═══ Given entries ═══

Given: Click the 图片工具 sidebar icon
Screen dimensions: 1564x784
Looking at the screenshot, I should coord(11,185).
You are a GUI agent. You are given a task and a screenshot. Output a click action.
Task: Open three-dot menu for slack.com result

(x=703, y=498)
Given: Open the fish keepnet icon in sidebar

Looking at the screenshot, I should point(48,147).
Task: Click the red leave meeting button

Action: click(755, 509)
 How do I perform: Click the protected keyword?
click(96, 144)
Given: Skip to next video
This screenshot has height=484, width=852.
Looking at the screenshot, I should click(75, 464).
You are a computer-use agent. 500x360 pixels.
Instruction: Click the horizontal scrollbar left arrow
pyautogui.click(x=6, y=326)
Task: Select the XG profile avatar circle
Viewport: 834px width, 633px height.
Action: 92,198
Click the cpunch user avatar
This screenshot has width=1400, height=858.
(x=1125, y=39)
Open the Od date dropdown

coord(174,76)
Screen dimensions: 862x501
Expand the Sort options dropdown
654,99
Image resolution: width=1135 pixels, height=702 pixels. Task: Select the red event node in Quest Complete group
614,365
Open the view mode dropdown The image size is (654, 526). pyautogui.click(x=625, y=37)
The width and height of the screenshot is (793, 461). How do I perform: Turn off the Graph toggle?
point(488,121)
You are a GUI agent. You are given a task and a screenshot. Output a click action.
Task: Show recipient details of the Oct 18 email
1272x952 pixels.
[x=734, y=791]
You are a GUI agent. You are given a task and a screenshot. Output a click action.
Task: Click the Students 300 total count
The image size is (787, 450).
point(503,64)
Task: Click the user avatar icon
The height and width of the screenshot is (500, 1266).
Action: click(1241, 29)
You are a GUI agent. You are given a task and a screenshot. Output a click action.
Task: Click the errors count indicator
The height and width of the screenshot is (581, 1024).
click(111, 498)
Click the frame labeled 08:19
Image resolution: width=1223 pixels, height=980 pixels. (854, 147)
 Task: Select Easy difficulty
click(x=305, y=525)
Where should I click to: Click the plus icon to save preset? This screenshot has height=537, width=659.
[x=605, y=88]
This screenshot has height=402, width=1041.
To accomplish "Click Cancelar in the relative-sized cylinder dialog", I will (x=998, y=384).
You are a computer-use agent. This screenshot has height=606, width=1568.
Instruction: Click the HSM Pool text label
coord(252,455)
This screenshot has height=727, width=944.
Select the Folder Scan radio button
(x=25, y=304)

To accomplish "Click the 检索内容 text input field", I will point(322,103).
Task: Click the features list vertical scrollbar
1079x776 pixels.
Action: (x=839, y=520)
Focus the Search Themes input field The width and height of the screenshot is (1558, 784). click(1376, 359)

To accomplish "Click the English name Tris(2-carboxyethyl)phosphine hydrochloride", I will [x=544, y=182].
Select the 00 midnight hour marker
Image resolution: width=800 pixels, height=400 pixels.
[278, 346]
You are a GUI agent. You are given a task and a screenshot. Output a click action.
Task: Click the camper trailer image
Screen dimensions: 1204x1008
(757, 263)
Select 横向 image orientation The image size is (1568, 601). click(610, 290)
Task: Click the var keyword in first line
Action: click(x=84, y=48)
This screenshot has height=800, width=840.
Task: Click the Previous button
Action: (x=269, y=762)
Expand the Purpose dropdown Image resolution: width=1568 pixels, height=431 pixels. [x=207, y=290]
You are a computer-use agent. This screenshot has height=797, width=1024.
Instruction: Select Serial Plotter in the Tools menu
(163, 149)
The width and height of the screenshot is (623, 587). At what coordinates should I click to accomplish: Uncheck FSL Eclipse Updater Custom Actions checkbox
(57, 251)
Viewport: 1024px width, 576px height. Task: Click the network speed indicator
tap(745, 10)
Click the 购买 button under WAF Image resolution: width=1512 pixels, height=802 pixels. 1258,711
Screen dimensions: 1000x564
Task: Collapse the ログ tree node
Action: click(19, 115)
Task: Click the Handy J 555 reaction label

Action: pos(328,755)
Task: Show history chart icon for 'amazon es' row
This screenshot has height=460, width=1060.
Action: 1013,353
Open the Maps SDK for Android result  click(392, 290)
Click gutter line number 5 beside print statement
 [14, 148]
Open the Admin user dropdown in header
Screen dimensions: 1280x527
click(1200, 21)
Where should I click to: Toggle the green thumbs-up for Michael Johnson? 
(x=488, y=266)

═══

• **What is being asked**:
From the data above, copy each line with the string "Show" in it.

• **Result for this task**:
Task: Show recipient details of the Oct 18 email
Task: Show history chart icon for 'amazon es' row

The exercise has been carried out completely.